My back-of-the-envelope calculation, if covering an entire car with solar panels... Assumptions: car width is 5 ft, hood is 5 ft, roof is 3 ft, and trunk is 4 ft makes 60 square feet for the whole car. (Note, this isn't the dimensions from a Tesla, but from the older cars that I remember). High output solar panels are 15 watts per sq ft. So 900 watts output max (lets round it off to 1 kilowatt to make the math easy).

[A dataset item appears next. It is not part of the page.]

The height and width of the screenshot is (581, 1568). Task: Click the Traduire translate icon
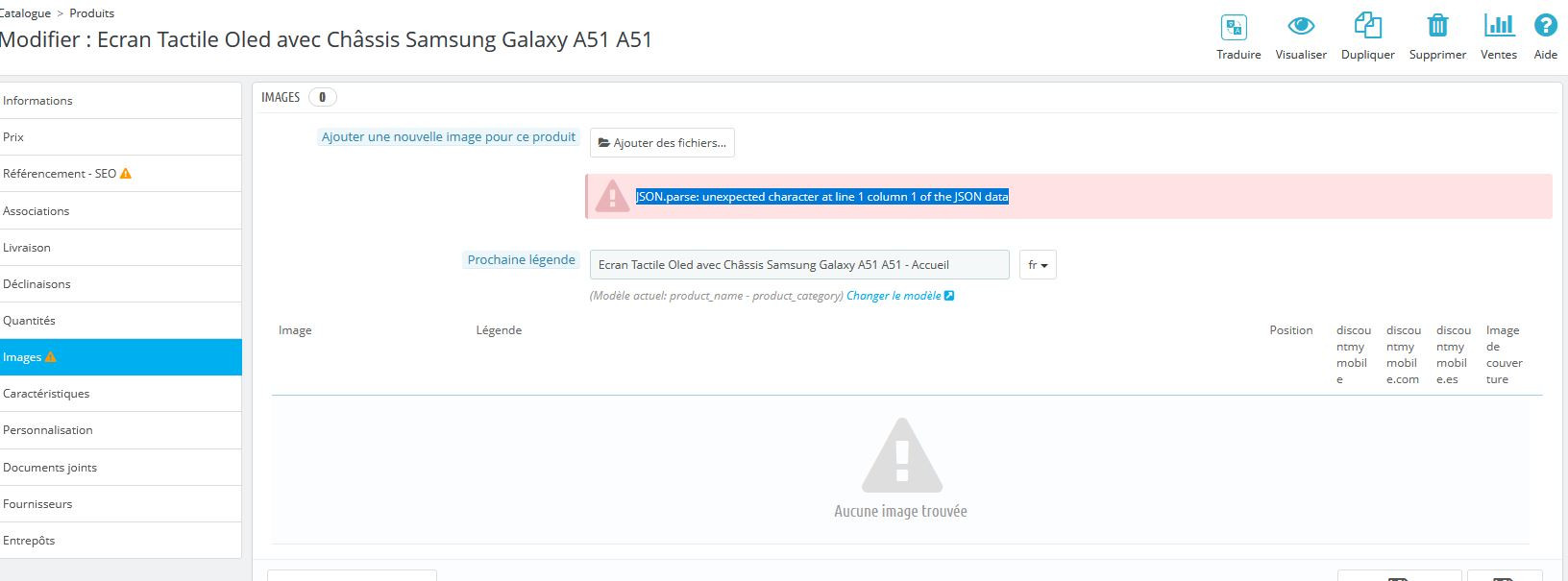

Now taking the rated specs from a Model S, a 60 kWh battery gets you 200 miles. So .3 kWh per mile. Therefore, leaving you car to recharge in the sun for 8 hours while you are at work, will get you home if you live within 25 miles. Assuming maximum efficiency of course. Note, that you can't put 60 sq feet of solar panels on the Model S, due to the long slope of the front and back windows, and redesigning it so that it has the non-window surface areas of my old 85 Chevy would make it less aerodynamic. But this gives you a good upper bound if I did my math right.

There just isn't enough surface area. A Model S has a roof area of around 9m^2. The sun provides about 1000W/m^2 on a clear day at high noon when directly overhead, so with 100% efficient solar cells on a perfect day, you'd get around 9kW of electricity. A Model S goes about 4 miles per kWh when it's doing well, so in this ideal situation you'd top out at around 36MPH. In the real world, the sun isn't directly overhead, and real solar cells have more like 20% efficiency, so cut that number down by a factor of ten or more.

The best way to build a solar-powered car would be to have a battery-powered car that gets recharged from solar energy. Basically, a Model S and a home solar generating system.

Unfortunately that was only science fiction. I don't think the sunlight that lands on a car would be sufficient by itself to charge the system to any acceptable level.